Тамара с Олегом. Подольский городской голова. Заместитель городского головы. Прокурор. Какие-то совершенно незнакомые мне люди из областной прокуратуры. Главврач больницы и его коллеги из Хмельницкого.
Из их разговоров я и составила более-менее вразумительную картину того, что происходило вокруг.
Когда наш с Жихарем телефонный разговор внезапно прервался, он тут же забил тревогу. Ситуация мгновенно осложнилась: ведь только накануне он написал рапорт об увольнении и, честно говоря, успел осточертеть собственному начальству. Подключилась Тамара – стало только хуже: оба получили по полной за незаконное и никем не санкционированное расследование. И только после этого кто-то заинтересовался моей судьбой.
Время уходило, как песок сквозь пальцы. В доме Бондаря оперативная группа оказалась только через полтора часа после того, как Стас бросился к Яровому. А я не знала, что у директора музея была машина. Просто не догадалась поинтересоваться. Зато местные опера знали. Не застав его дома и обнаружив пустой гараж и беснующегося на цепи пса по кличке Полковник, они доложили начальству, что Анатолий Бондарь исчез в неизвестном направлении. Стас снова и снова набирал номер моего мобильного, но тот сначала не отвечал, а потом внезапно очутился вне досягаемости.
Как позже выяснилось, Бондарь, получив фору в полтора часа, успел торопливо собраться и добраться до Хмельницкого. Что он там делал, где прятался в следующие тридцать шесть часов – неизвестно. За это время Жихарь вычислил место моего «погребения». Сначала он предположил, что Бондарь захватил меня в качестве заложницы. Потом, поразмыслив, решил: если он ударился в бега, заложница будет только связывать ему руки. Стас и Тамара боялись даже подумать, что он меня убил. Но потом пришли к выводу: даже если случилось худшее, он должен был спрятать мой труп, причем спрятать надежно.
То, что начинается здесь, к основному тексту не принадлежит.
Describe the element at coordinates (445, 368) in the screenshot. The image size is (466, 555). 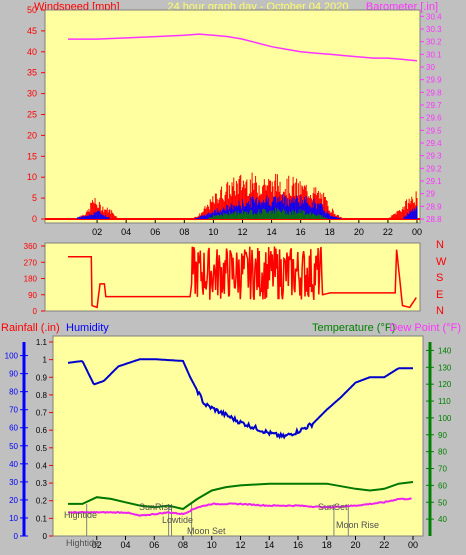
I see `temperature-tick-label: 130` at that location. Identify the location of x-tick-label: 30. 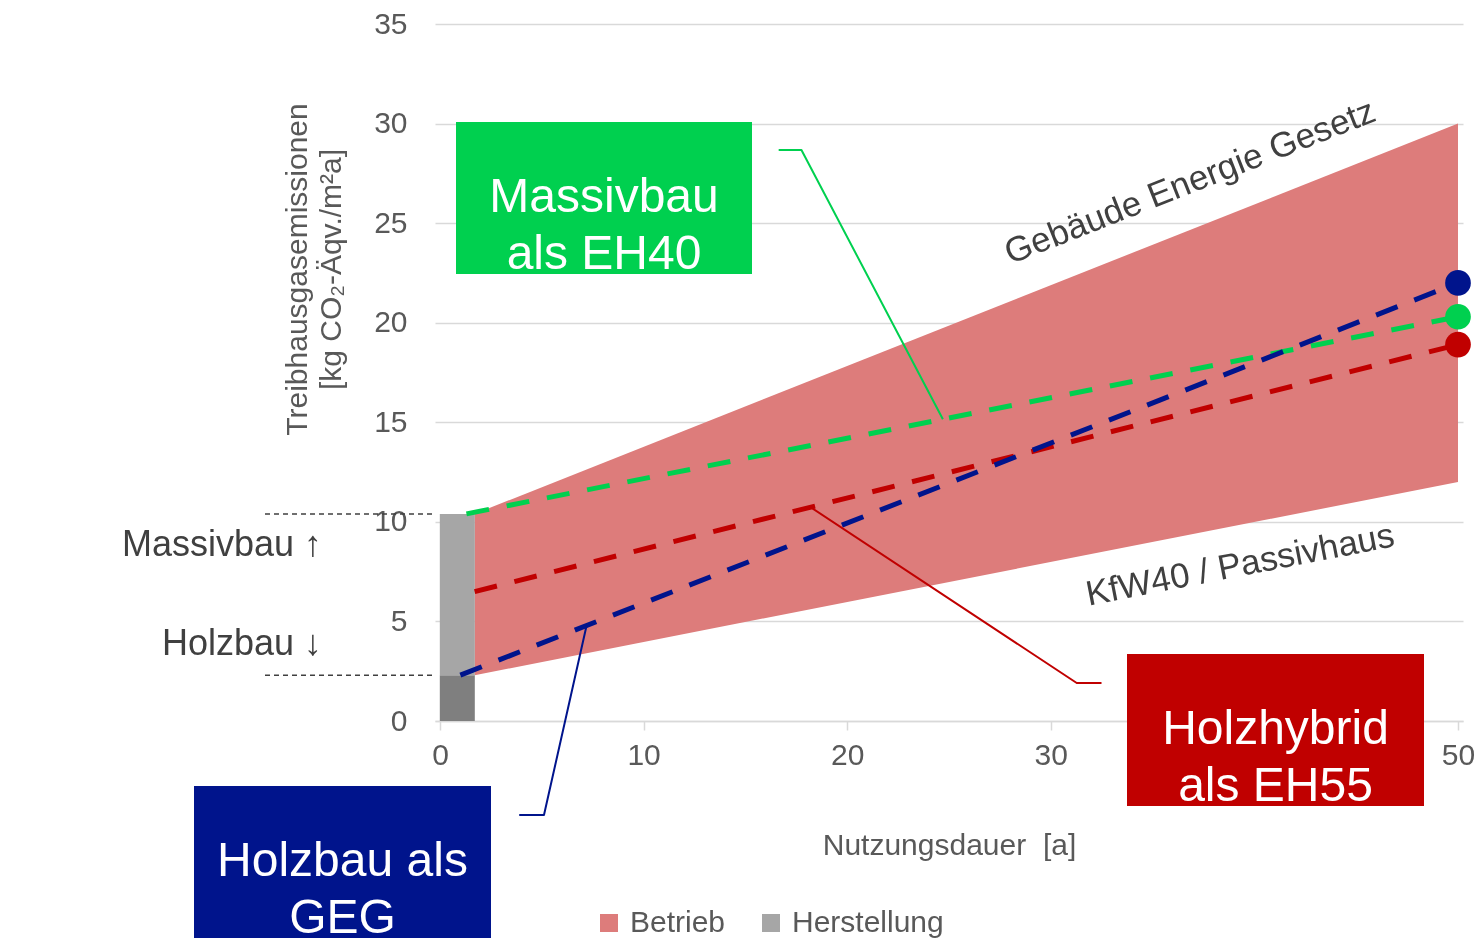
(1051, 754).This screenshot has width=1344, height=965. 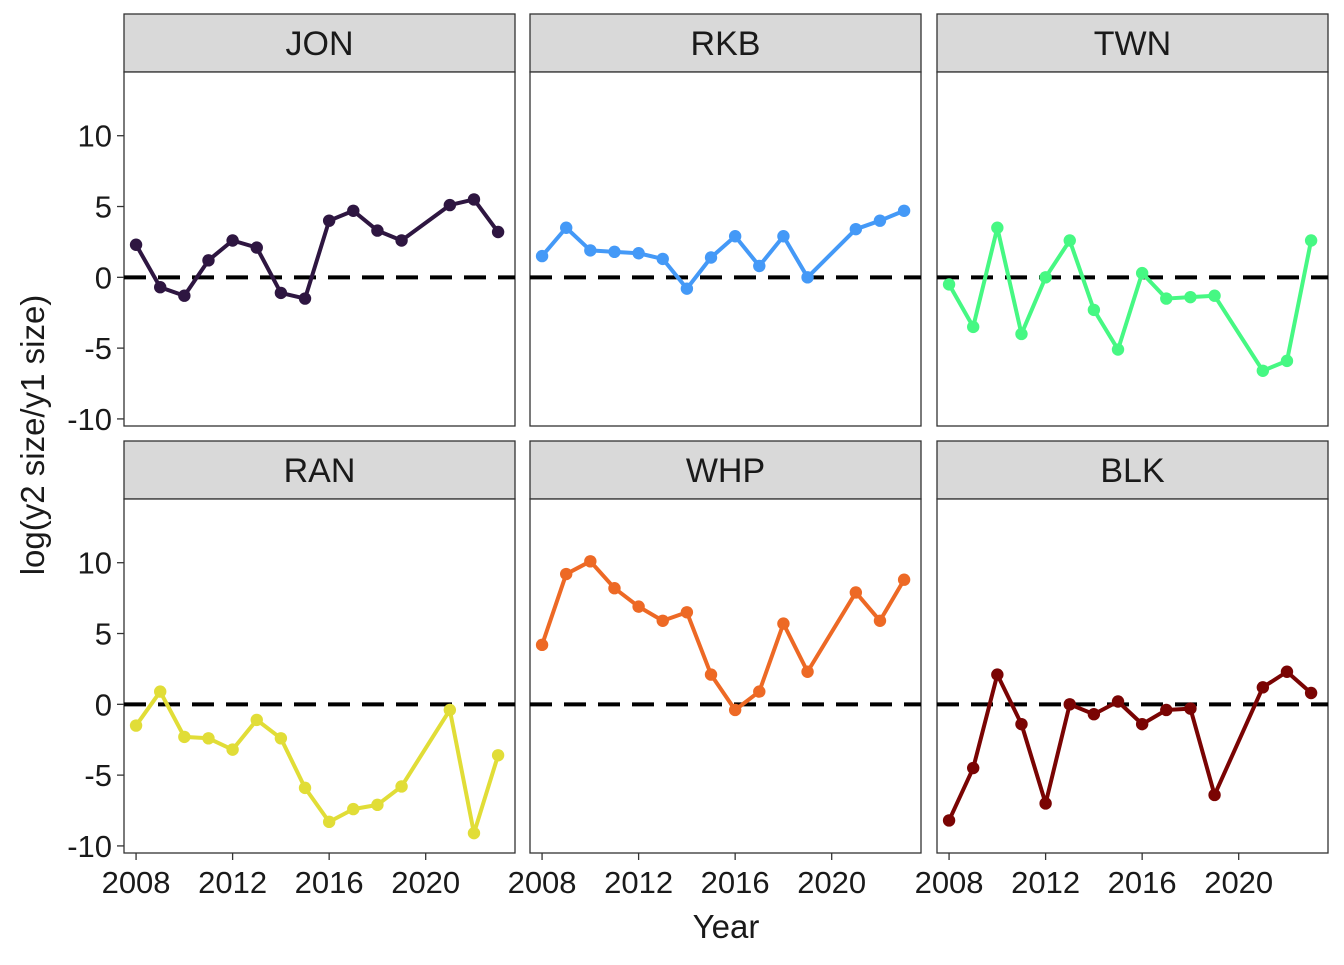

Мысль о развалинах пришла в голову Жихарю почти сразу. И когда их уже вовсю обшаривали, вдруг, прямо на глазах у удивленных оперов, хлопнул себя по лбу: там же была дыра в земле, какие-то подземные ходы! Пока одна группа сбивала замок с окованной железом двери, Жихарь вместе с другой кинулся к «диггерскому» лазу. Там меня и нашли – в девять утра в бессознательном состоянии.
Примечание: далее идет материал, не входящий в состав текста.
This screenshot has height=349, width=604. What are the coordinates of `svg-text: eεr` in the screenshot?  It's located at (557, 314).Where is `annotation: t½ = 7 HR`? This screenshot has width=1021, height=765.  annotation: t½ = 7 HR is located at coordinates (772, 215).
В подземном плену я провела почти двенадцать часов.
Сотрясение мозга, сильнейшее нервное истощение. Других повреждений не было, но и этого хватило с лихвой: я пролежала пластом больше двух суток. Все это время милиция искала Бондаря. Стас дежурил при мне – он уже не числился в органах, и беглеца разыскивали без него. Время от времени его сменяла Тамара – ее все же оставили в следственно-оперативной группе, численность которой теперь возросла до десятка сотрудников, успешно мешавших друг другу.